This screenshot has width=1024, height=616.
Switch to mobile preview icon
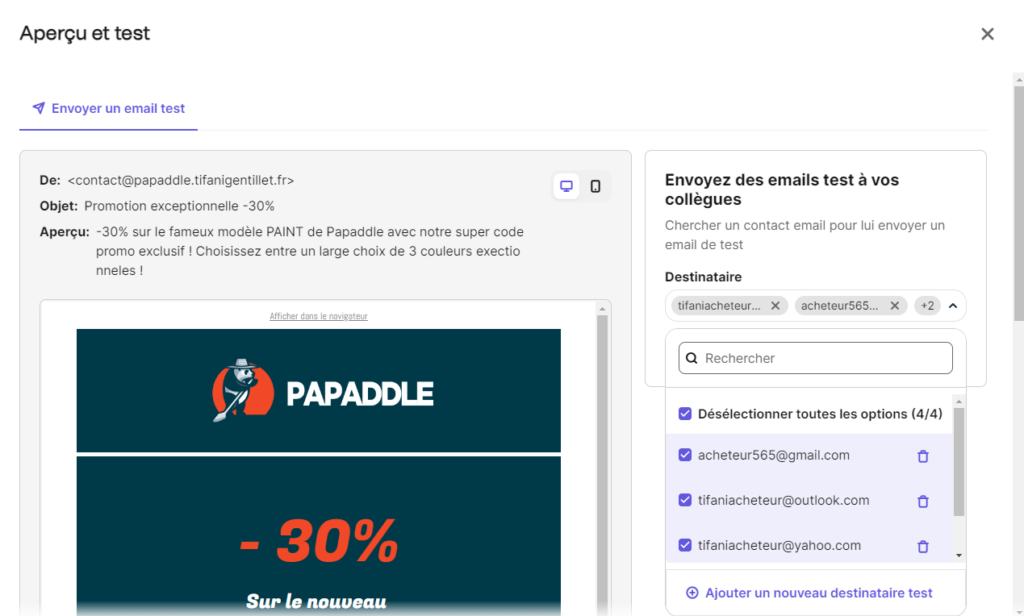595,186
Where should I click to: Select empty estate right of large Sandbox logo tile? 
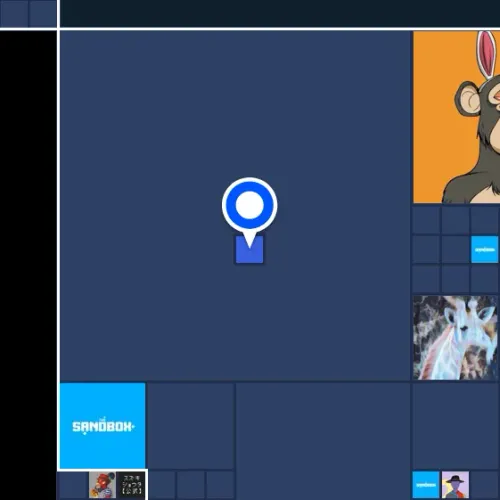pos(191,426)
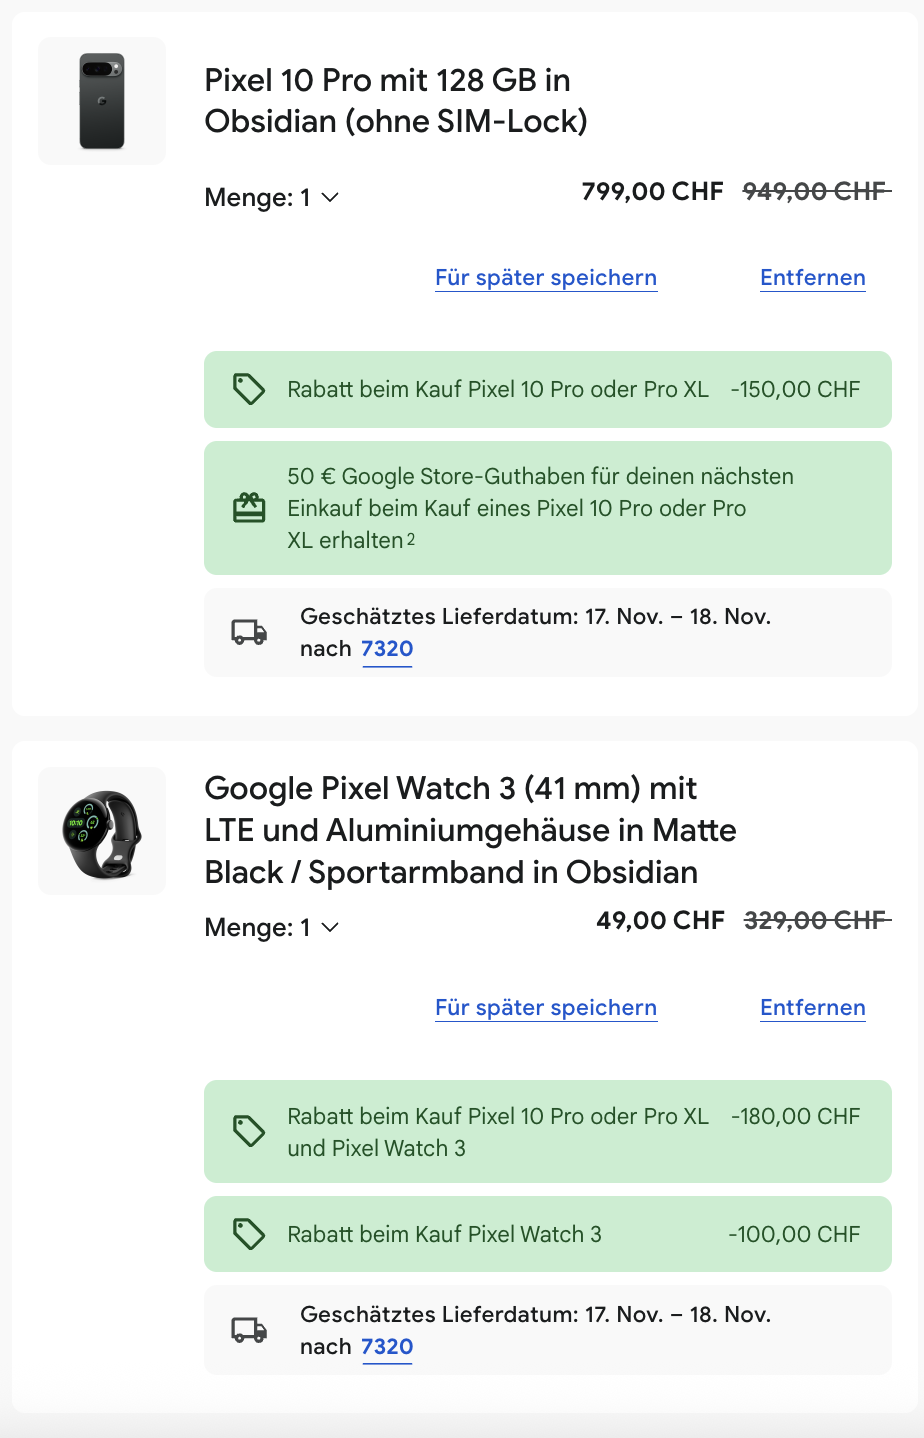Open the Pixel Watch 3 product thumbnail
This screenshot has height=1438, width=924.
coord(102,831)
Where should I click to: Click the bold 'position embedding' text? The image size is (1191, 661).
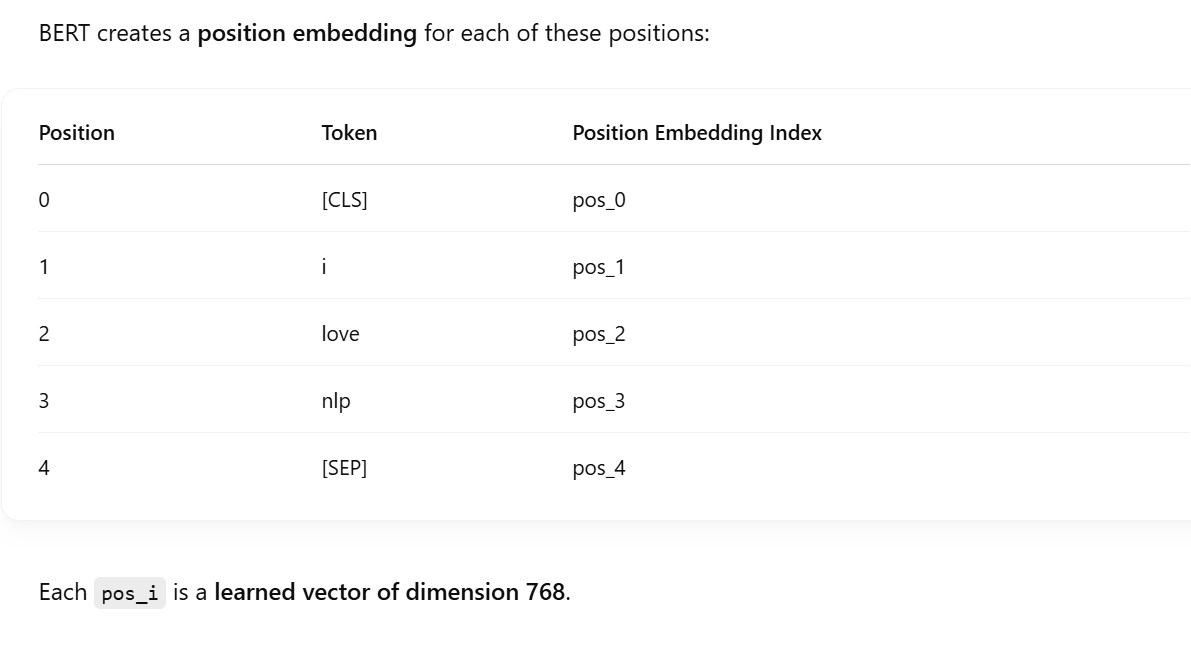307,33
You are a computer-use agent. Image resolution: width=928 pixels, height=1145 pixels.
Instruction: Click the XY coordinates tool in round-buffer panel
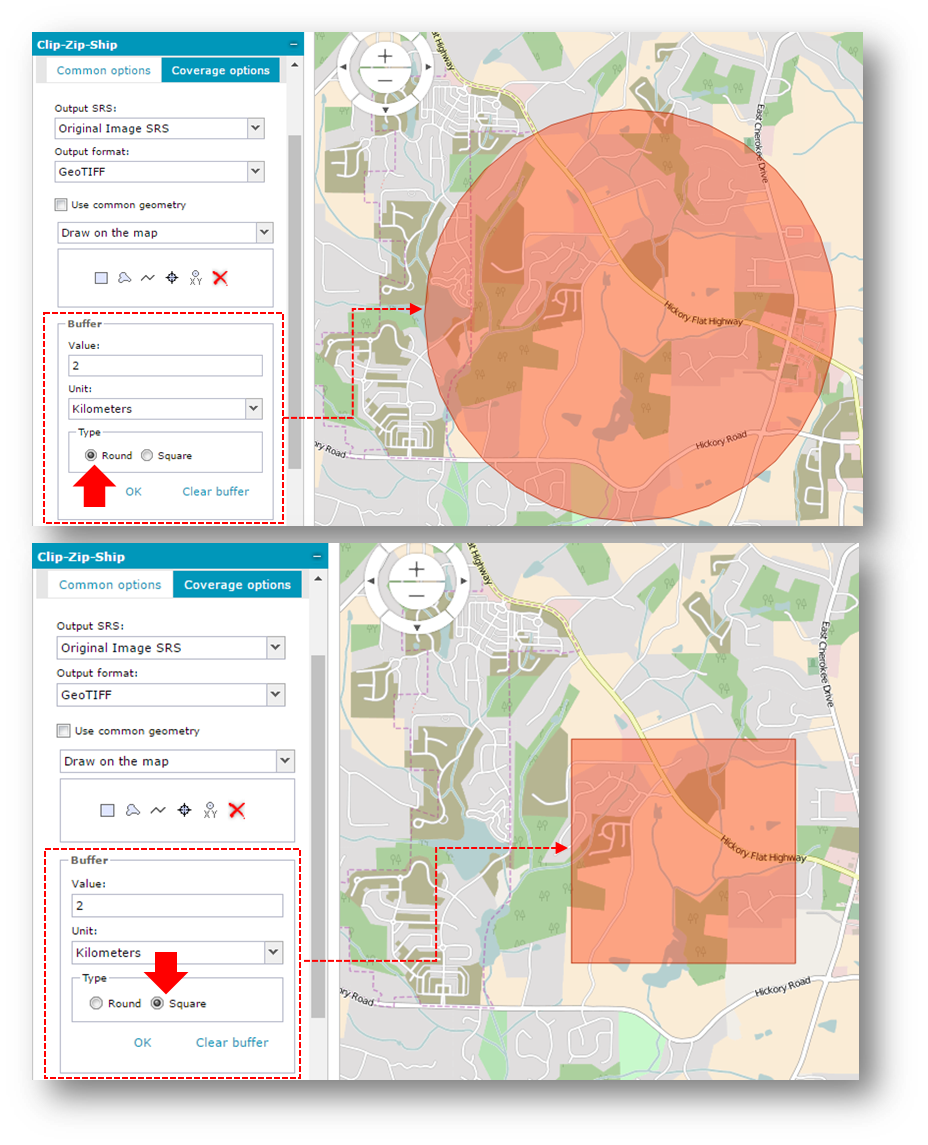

## TASK PROMPT
The lines from the one with "You are a computer-use" to the end of the data above should be retyped exactly, both ends included, and pictures are to be left out.

## RESPONSE BELOW
You are a computer-use agent. Image resolution: width=928 pixels, height=1145 pixels.
Instruction: Click the XY coordinates tool in round-buffer panel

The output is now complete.